>> BEGIN
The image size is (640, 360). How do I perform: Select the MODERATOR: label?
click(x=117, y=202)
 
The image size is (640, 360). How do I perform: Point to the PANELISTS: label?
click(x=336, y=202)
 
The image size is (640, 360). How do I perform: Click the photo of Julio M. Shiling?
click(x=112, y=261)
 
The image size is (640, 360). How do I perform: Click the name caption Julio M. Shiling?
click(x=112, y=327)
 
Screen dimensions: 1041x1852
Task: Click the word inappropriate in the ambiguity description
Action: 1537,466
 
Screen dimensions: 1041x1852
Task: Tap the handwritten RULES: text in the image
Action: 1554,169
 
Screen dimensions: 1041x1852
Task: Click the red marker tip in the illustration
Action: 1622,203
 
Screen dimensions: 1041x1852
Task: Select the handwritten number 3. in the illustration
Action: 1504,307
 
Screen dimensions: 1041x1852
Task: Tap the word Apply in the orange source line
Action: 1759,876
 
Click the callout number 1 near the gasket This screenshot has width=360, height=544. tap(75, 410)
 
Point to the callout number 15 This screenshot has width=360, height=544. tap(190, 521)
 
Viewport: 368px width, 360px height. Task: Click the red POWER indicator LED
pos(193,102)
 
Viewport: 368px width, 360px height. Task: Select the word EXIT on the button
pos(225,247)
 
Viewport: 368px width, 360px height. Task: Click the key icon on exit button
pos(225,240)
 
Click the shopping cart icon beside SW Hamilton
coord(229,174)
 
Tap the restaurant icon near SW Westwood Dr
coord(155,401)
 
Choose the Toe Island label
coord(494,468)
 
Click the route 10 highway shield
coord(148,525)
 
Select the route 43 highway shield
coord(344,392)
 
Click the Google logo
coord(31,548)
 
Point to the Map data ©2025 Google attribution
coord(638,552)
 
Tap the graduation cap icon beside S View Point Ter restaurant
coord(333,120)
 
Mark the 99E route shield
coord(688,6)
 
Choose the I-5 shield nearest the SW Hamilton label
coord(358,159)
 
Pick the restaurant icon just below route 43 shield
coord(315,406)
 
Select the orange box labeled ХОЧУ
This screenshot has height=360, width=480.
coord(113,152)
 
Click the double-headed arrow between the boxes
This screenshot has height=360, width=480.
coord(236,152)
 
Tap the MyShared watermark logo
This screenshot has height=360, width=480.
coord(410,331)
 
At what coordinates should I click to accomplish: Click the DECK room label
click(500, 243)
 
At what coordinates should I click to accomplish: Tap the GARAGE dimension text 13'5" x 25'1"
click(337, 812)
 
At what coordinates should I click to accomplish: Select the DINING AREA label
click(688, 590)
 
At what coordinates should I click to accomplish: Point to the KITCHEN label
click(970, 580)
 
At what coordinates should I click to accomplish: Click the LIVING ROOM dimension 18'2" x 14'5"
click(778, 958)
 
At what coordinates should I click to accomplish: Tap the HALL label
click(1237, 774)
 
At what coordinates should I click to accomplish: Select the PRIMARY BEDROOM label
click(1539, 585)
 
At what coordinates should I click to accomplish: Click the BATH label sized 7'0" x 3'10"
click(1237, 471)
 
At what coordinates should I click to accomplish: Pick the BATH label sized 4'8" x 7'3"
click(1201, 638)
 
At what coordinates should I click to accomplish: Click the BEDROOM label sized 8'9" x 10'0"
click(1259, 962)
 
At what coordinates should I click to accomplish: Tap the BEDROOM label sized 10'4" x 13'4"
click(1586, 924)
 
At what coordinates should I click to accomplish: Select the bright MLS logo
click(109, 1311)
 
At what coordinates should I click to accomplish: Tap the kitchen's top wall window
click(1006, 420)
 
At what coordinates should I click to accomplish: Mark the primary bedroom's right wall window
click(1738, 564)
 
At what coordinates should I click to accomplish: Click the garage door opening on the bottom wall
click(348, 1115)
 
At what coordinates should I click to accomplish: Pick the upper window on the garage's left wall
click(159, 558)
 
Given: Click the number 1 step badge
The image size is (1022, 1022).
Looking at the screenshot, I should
>> END
:: Set task ::
Count the lines of the material above that contain the string "Viewport", and reply with the number only.

:: Response ::
3